Get on the Bus is a 1996 drama film about a group of African-American men who are taking a cross-country bus trip in order to participate in the Million Man March. The film was directed by Spike Lee and premiered on the one-year anniversary of the march. For Spike Lee, this was the first time that he did not act in one of his own films.

Fifteen disparate African American men board a bus in Los Angeles bound for Washington, D.C., where they plan on attending the Million Man March. Other than their race, destination, and gender, the men have nothing in common: George is the trip organizer; Xavier is an aspiring filmmaker hoping to make a documentary of the March; Flip is an openly racist and sexist actor; Kyle and Randall are a homosexual couple; Gary, a police officer, is the sole biracial man on the bus; Jamal is a former gang banger turned devout Muslim who has evaded prosecution for the murders he committed; Evan Jr., is a petty criminal who has been permitted to break probation to attend the march on the condition that he remain handcuffed to his father, Evan Sr.

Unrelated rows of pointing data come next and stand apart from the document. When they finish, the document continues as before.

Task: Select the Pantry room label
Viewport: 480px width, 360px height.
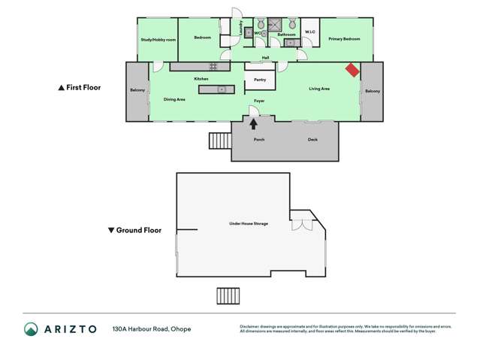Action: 260,79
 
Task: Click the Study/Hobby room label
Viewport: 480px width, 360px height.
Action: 158,39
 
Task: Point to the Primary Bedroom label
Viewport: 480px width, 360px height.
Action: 346,38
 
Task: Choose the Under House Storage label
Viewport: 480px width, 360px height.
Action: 249,224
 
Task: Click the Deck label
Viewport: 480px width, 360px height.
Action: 312,140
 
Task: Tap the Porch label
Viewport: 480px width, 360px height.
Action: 259,140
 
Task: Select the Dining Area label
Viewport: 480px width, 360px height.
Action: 174,99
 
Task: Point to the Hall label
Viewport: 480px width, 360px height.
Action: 265,57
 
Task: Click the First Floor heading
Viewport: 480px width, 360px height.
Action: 80,88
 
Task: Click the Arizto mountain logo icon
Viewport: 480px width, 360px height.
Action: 31,329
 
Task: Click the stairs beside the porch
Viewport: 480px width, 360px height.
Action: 219,141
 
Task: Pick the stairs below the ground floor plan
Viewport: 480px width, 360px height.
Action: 227,295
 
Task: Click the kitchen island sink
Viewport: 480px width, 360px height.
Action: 222,89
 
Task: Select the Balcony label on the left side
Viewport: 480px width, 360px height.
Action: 137,91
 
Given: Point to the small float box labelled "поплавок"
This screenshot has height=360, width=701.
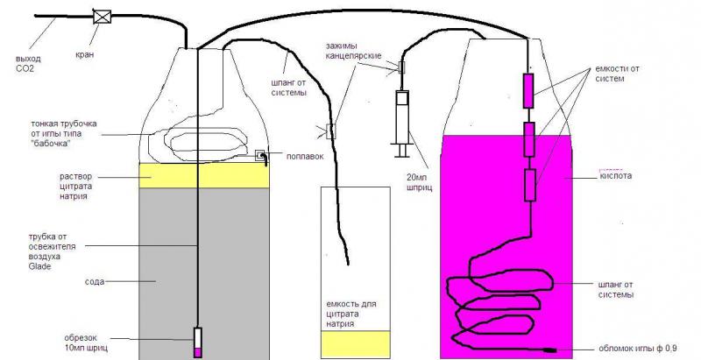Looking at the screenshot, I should pyautogui.click(x=261, y=157).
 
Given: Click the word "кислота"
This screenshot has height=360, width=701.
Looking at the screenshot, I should pyautogui.click(x=617, y=175).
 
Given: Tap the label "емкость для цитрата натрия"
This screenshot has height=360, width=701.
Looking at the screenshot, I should pyautogui.click(x=350, y=312).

As the bus travels across country, Xavier conducts interviews with the various attendees, allowing them to express their views on race, religion, and politics. The interviews often provoke outbursts from other men on the bus, invariably leading to confrontations; the only topic of unity is the O.J. Simpson trial, with the men agreeing that, while Simpson is probably guilty, his acquittal is justified as his victims were a white woman and a Jew. Peace is kept through the various verbal arguments and physical altercations that occur by Jeremiah, the eldest member of the group. Jeremiah, an 80-year-old former alcoholic who lost his job and family, has found new meaning in life by embracing his African heritage; his philosophies on the black experience and stories of precolonial Africa serve to unite the men and ease tensions and the infighting among them.

En route the bus breaks down and the men are forced to board another bus, driven by a ethnically Jewish white man named Rick. Several of the passengers harass Rick with antisemitic remarks and jokes; Rick ultimately refuses to drive any further, citing the group's prejudice and his opposition to antisemitic remarks made by the leader of the march, Louis Farrakhan. George, himself a bus driver, accuses Rick of racism, but begrudgingly agrees to let Rick resign without incident. George takes over driving for the remainder of the trip, with help from Evan Sr.